Etwas, was den Familienexperten und seinen heute 42-jährigen “Vizesohn” (O-Ton Rogge) noch heute verbindet, ist das gemeinsame Kochen. “Es ist entspannend, auf dem Markt etwas einzukaufen und danach zu kochen”, sagt Rogge. Am Herd experimentiere er gern, um aus langweiligen Zutaten tolle Gerichte zu kreieren. “Blumenkohl, in der Pfanne gebraten mit Olivenöl, Kapern und Zwiebeln, ist eine tolle Beilage zu Bratkartoffeln.”
Weil Kochen eine große Rolle in ihrem Familienleben spielt, urlaubten die Rogges schon immer lieber im Ferienhaus statt im Hotel. Statt Cluburlaub gab’s Action, das zeigen die Schwarz-Weiß-Fotos von Wanderungen und Fahrradtouren, die im Gästebad des Hauses hängen.

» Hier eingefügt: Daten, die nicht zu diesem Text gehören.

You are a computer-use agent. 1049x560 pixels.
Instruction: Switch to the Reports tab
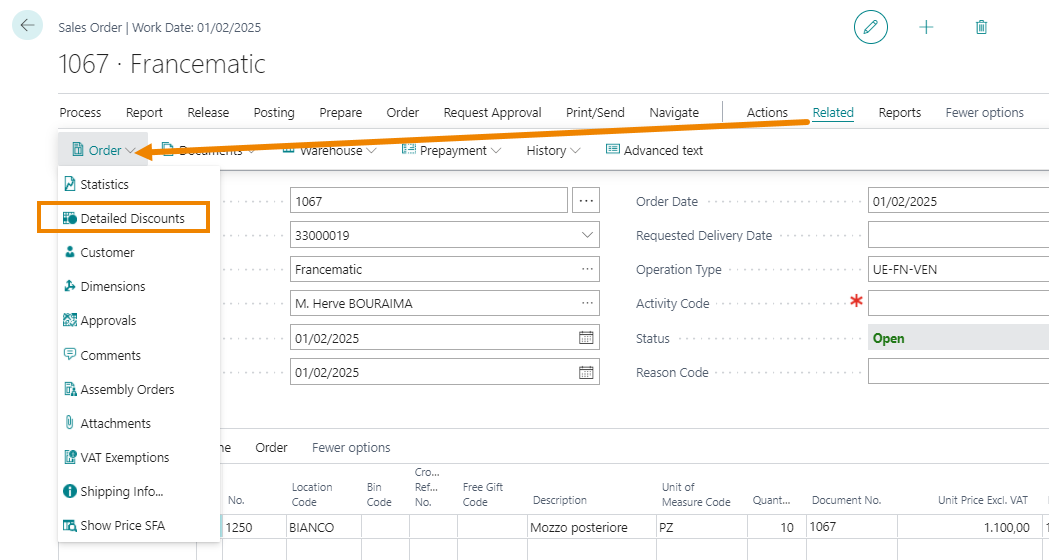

Noch heute gibt der Erziehungsexperte Seminare gerne dort, wo er noch ein paar Tage Wanderurlaub dranhängen kann: in Österreich, der Schweiz und Norditalien. Seine Manuskripte schreibt Rogge unterwegs oder im Arbeitszimmer unter dem Dach seines Heims. Immer mit der Hand, mit einem alten Montblanc-Füller. “So merke ich sofort, wenn ich unkonzentriert werde”, sagt er. “Dann wird meine Schrift krakelig.” Was er schreibt, findet auf der ganzen Welt Beachtung: seine Bücher wurden in 23 Sprachen übersetzt. Sogar in der Mongolei ist er bekannt. Dort erschien einer seiner Erziehungsratgeber mit einer Auflage von 500 Exemplaren.
Ob das auch sein neues Buch schafft? Es heißt “Wie Erziehung garantiert misslingt” und erscheint Freitag bei Gräfe und Unzer. Nach Rogges Ansicht ein drängendes Thema. “Alle wollen heutzutage perfekt sein. Dabei führt Perfektionismus automatisch zum Misserfolg.” Er selber sei “auf wunderbare Weise nicht perfekt”, sagt Rogge – selbstbewusst und (fast) bescheiden.